Ik wandelde over de gangen van de begane grond en besloot ergens in een raamkozijn te gaan zitten. De maan scheen volop aan de hemel die helemaal vrij leek te zijn van wolken. Het had iets rustgevends om naar de maan te kijken. Het hing daar helemaal alleen, als enig lichtpunt in de duisternis. Er waren zelfs geen kleine, lichtgevende sterren om hem heen om hem gezelschap te houden. Het deed mij een beetje aan mijzelf denken en aan de situatie waarin ik mij nu bevond.

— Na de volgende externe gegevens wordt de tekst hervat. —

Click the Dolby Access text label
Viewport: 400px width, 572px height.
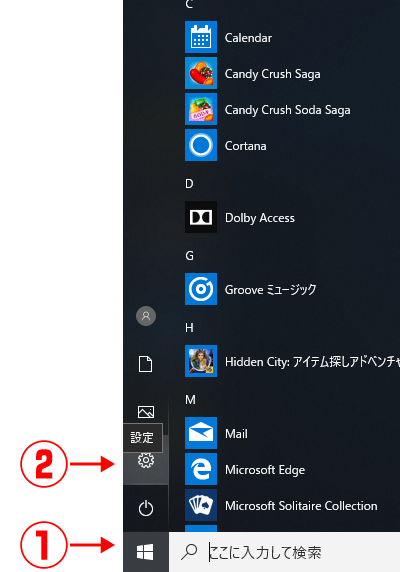point(260,218)
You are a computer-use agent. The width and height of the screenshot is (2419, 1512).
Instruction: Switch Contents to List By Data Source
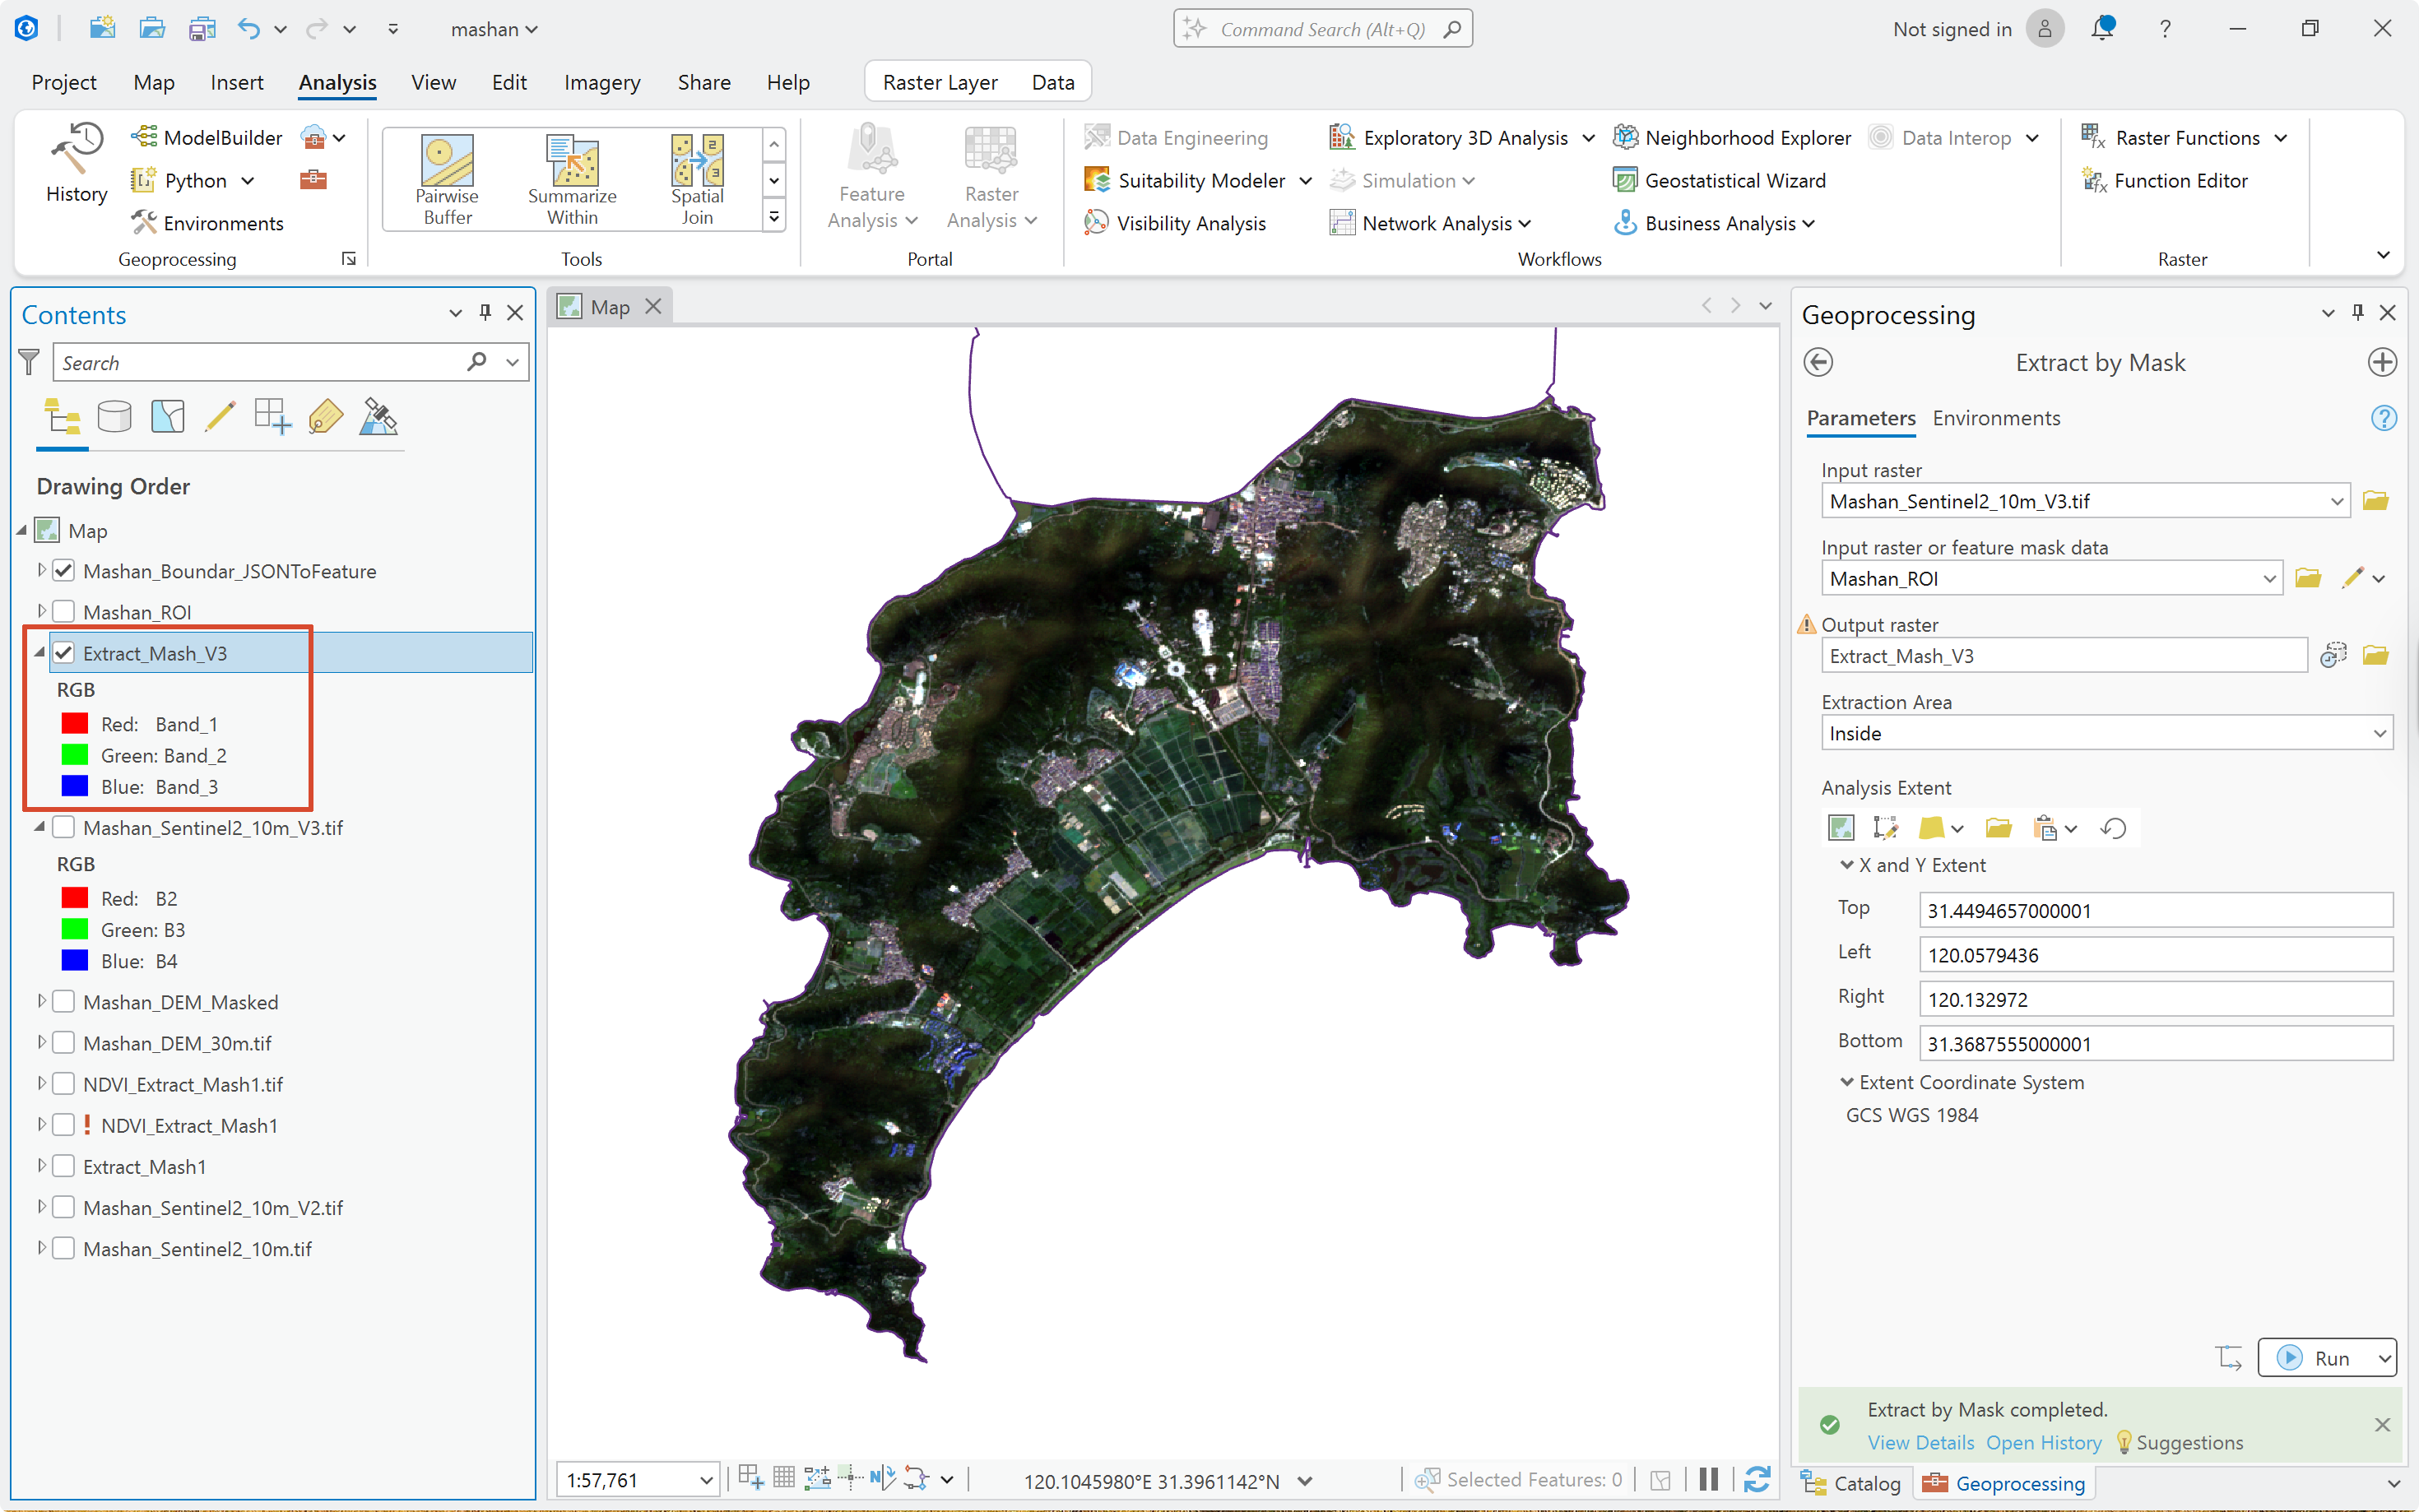(x=114, y=416)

'Je kunt je niet voor eeuwig voor mij verstoppen,' Draco zijn stem drong mijn gehoorgangen binnen en ik schrok even, maar ik weigerde desondanks om te kijken. 'We moeten nog bespreken waar we de verdwijnkast kunnen vinden.'
Zonder pardon ging Draco tegenover mij zitten in het raamkozijn. Ik kon vanuit mijn ooghoek zien hoe ook hij uit het raam begon te staren. 'Ik zat zelf te denken aan een speciale kamer. Één die haast niemand kent. En jij weet volgens mij heel goed welke kamer ik bedoel.'
Nog steeds weigerde ik Draco aan te kijken. Ik wist inderdaad welke kamer hij bedoelde. De kamer van Hoge Nood. 'Je weet dat we rond dit tijdstip ons niet meer mogen bevinden op de gangen.' was het enige dat ik zei. Een hint dat ik hem niets zou vertellen.
'Maar je vergeet één ding: ik ben nog steeds Klassenoudste. Dus ik mag wel degelijk rond dit tijdstip door de gangen lopen.' Ik kon een kleine glimlach niet onderdrukken toen ik zijn wel bekende ondeugende toon hoorde. Ik keek om naar de blonde jongen die zijn ogen op mij gevestigd had.
'Audrey, ik moet weten hoe wij die kamer binnen kunnen komen,' zei hij mij toen weer ernstig. 'Anders zit er niets anders op dan de Dark Lord te melden dat jij niet meewerkt. En jij wat daarvan de gevolgen zullen zijn.'
Mijn glimlach verdween als sneeuw voor de zon en ik keek de jongen boos aan. 'Wanneer ga jij je weer eens gedragen als een normaal mens met gevoelens?!' barstte ik uit en sprong toen op uit het raamkozijn. Het werd mij nu allemaal even te veel. Ik kon er gewoon niet tegen hoe hij het ene moment deed alsof hij weer die lieve Draco was van vorig jaar, en het andere moment zich weer als een gevoelloze zak begon te gedragen.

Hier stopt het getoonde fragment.